Under the Weimar Republic, which had arisen from Germany's defeat in World War I, the presidency was a powerful office. Although the Weimar Constitution had provided for a semi-presidential republic, structural weaknesses had resulted in a paralyzed Reichstag and this combined with the Great Depression resulted in a government that had governed exclusively via presidential decrees since March 1930, giving the President much power. Hindenburg had been elected to the office in 1925 with the support of a coalition of several parties on the right who hoped that he would overturn the Weimar Republic, which was never particularly popular.
The NSDAP, whose members were known as "Nazis", had risen from being a fringe group to the second-largest party in the Reichstag. Led by Hitler, who exercised sole control over its policy and direction, its ideology combined extreme hostility towards the Weimar Republic with fervent antisemitism and German nationalism. The threat of Hitler caused many on the left to support Hindenburg; at the same time, Hindenburg's failure to overturn the Weimar Republic had disappointed many of them who had supported him in 1925. The combined effect of these two influences resulted in a reversal of those who supported Hindenburg between the two elections. Some on the left were still lukewarm towards Hindenburg; the Communists exploited this by running Thälmann and promoting him as "the only left candidate". Hindenburg failed to receive the requisite majority of votes in the first round, but was able to win reelection in the runoff.
Hindenburg's reelection failed to prevent the NSDAP from assuming power. Two successive federal elections later that year left it as the largest party in the Reichstag and anti-Weimar parties in the majority. Under this political climate, Hindenburg appointed Hitler as Chancellor of Germany in January 1933. Upon Hindenburg's death in 1934 Hitler de facto assumed the presidency, which he combined with the chancellorship to become the Führer und Reichskanzler. This would be the last presidential election in what would become West Germany until 1949. It remains as of 2019 the last direct election of the German President.

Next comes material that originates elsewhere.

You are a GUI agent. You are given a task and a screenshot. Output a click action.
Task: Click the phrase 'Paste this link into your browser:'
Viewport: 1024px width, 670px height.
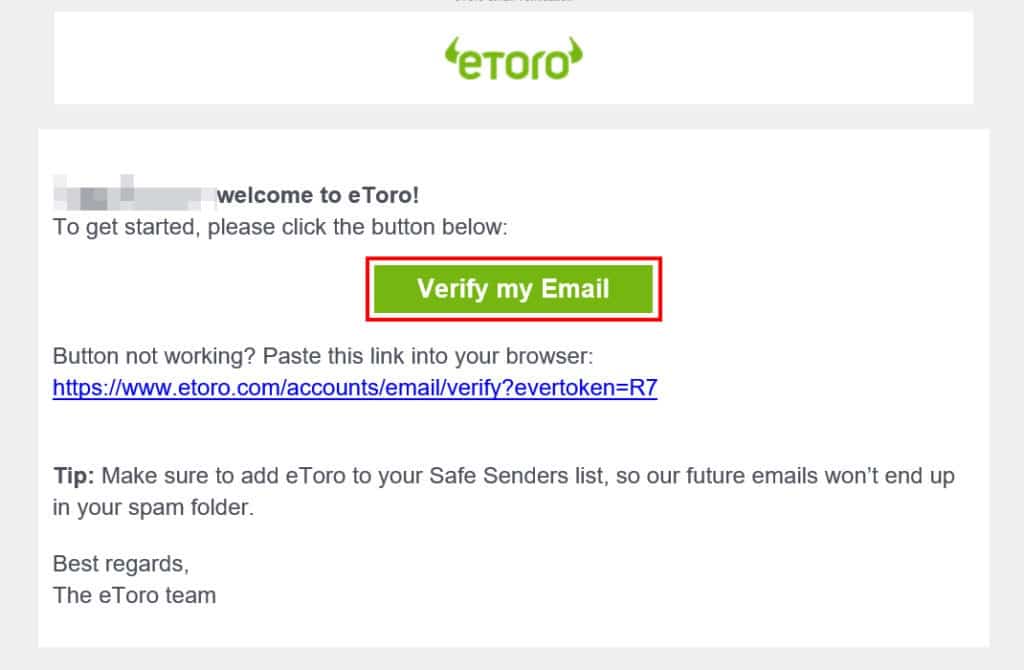coord(412,356)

World War I had resulted in the collapse of the monarchical German Empire. In its place arose the Weimar Republic, named for the city in which its constitution had been drafted. It was never particularly popular among the various groups that constituted its political landscape, being at best tolerated by pro-democratic parties and at worst detested by extremists. The Weimar Constitution provided for presidential elections once every seven years. However, Friedrich Ebert, who had served as temporary president, continued to serve without an election, as the Republic was felt to be sufficiently fragile that the risk of an anti-republican candidate winning the presidency was too great to have an election in 1919. Ebert died suddenly in 1925, necessitating an election to be held that year, a year earlier than scheduled.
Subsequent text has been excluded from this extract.